-- Opening Marker --

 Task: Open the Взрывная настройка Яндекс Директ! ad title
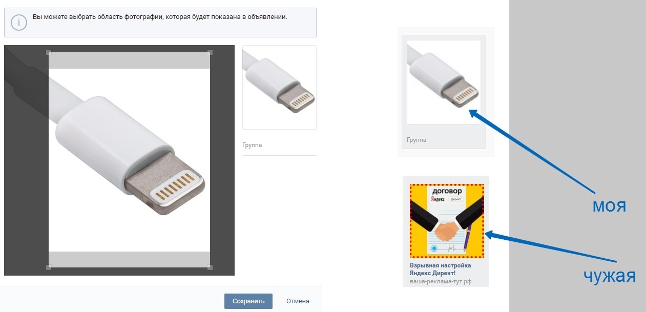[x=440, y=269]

-- Closing Marker --
-- Opening Marker --

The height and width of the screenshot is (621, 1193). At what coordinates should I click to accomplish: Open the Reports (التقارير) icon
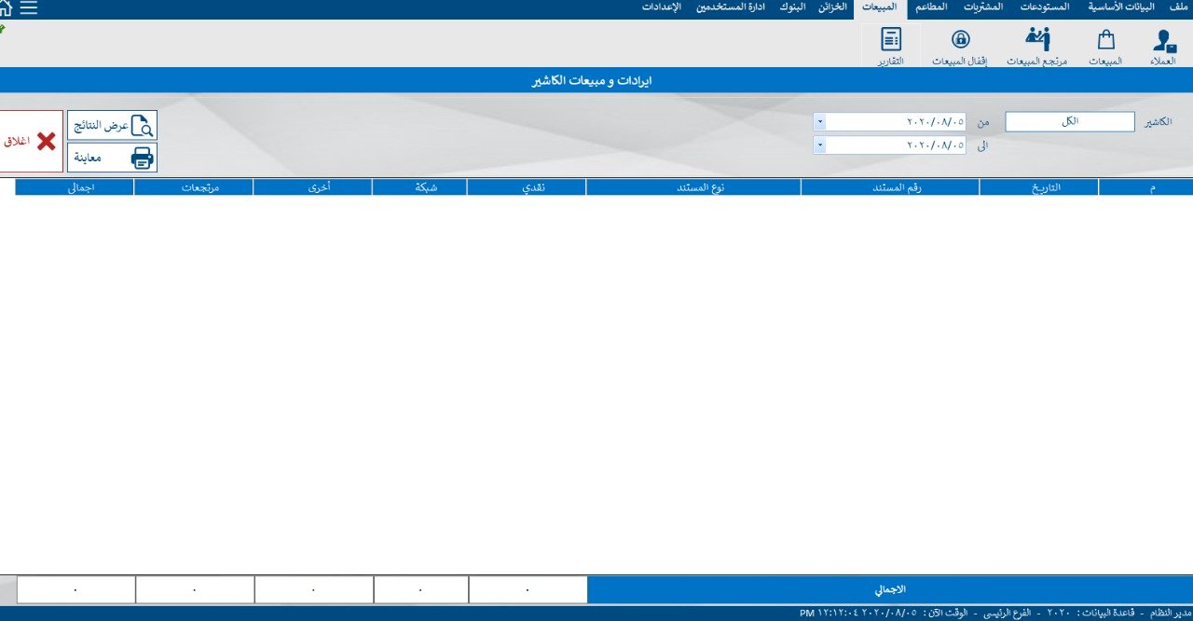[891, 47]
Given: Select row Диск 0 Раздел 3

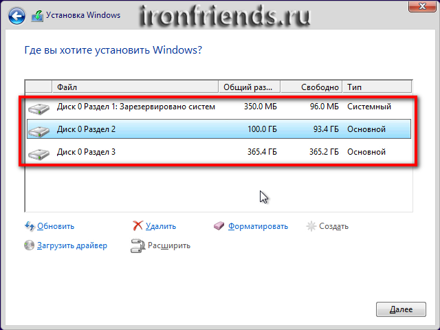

-- Closing Marker --

* _REQUIRED ACTION_
Among the entries above, take the line with "The height and", the line with "Given: Select row Диск 0 Раздел 3", and all the lines between them, and restate them word for word without pictures.

* _EXERCISE RESULT_
The height and width of the screenshot is (621, 1193). At what coordinates should I click to accomplish: Open the Reports (التقارير) icon
[891, 47]
Given: Select row Диск 0 Раздел 3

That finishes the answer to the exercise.